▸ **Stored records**

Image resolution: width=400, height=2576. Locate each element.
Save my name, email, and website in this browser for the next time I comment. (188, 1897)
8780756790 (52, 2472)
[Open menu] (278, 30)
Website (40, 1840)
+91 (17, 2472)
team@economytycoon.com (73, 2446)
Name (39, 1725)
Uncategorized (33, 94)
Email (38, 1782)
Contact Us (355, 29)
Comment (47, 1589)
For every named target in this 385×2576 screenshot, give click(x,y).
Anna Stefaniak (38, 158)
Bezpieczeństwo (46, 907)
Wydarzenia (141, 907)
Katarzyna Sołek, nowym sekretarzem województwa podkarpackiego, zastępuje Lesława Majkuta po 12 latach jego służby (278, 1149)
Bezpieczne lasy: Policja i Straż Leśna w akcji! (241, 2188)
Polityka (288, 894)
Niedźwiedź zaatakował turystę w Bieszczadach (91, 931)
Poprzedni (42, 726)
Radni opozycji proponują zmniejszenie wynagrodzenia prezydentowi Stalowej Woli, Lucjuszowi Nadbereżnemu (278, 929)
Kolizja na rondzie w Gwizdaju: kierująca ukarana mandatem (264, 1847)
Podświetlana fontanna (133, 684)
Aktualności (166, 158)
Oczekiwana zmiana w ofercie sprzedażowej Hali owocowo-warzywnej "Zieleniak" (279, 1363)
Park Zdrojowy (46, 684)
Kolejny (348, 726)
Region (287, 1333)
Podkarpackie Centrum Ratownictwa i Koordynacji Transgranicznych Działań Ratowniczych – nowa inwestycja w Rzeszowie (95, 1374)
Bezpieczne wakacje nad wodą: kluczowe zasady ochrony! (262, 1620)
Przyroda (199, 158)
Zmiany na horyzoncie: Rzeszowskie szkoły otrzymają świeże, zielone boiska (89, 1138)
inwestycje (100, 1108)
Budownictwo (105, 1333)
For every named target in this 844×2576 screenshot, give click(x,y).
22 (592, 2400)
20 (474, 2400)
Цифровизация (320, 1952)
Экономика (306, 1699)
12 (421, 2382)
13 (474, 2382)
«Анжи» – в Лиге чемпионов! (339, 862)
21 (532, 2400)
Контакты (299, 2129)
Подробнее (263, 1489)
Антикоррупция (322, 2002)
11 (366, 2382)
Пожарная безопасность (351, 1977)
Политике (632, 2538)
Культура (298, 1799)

▸ **Exercise**
Nothing but the lines from the one holding "Radni opozycji proponują" to the end of the entries should be output, each exactly as it appears.

▸ **Answer area**
Radni opozycji proponują zmniejszenie wynagrodzenia prezydentowi Stalowej Woli, Lucjuszowi Nadbereżnemu (278, 929)
Kolizja na rondzie w Gwizdaju: kierująca ukarana mandatem (264, 1847)
Podświetlana fontanna (133, 684)
Aktualności (166, 158)
Oczekiwana zmiana w ofercie sprzedażowej Hali owocowo-warzywnej "Zieleniak" (279, 1363)
Park Zdrojowy (46, 684)
Kolejny (348, 726)
Region (287, 1333)
Podkarpackie Centrum Ratownictwa i Koordynacji Transgranicznych Działań Ratowniczych – nowa inwestycja w Rzeszowie (95, 1374)
Bezpieczne wakacje nad wodą: kluczowe zasady ochrony! (262, 1620)
Przyroda (199, 158)
Zmiany na horyzoncie: Rzeszowskie szkoły otrzymają świeże, zielone boiska (89, 1138)
inwestycje (100, 1108)
Budownictwo (105, 1333)
For every named target in this 844×2576 screenshot, give click(x,y).
22 (592, 2400)
20 (474, 2400)
Цифровизация (320, 1952)
Экономика (306, 1699)
12 (421, 2382)
13 (474, 2382)
«Анжи» – в Лиге чемпионов! (339, 862)
21 (532, 2400)
Контакты (299, 2129)
Подробнее (263, 1489)
Антикоррупция (322, 2002)
11 (366, 2382)
Пожарная безопасность (351, 1977)
Политике (632, 2538)
Культура (298, 1799)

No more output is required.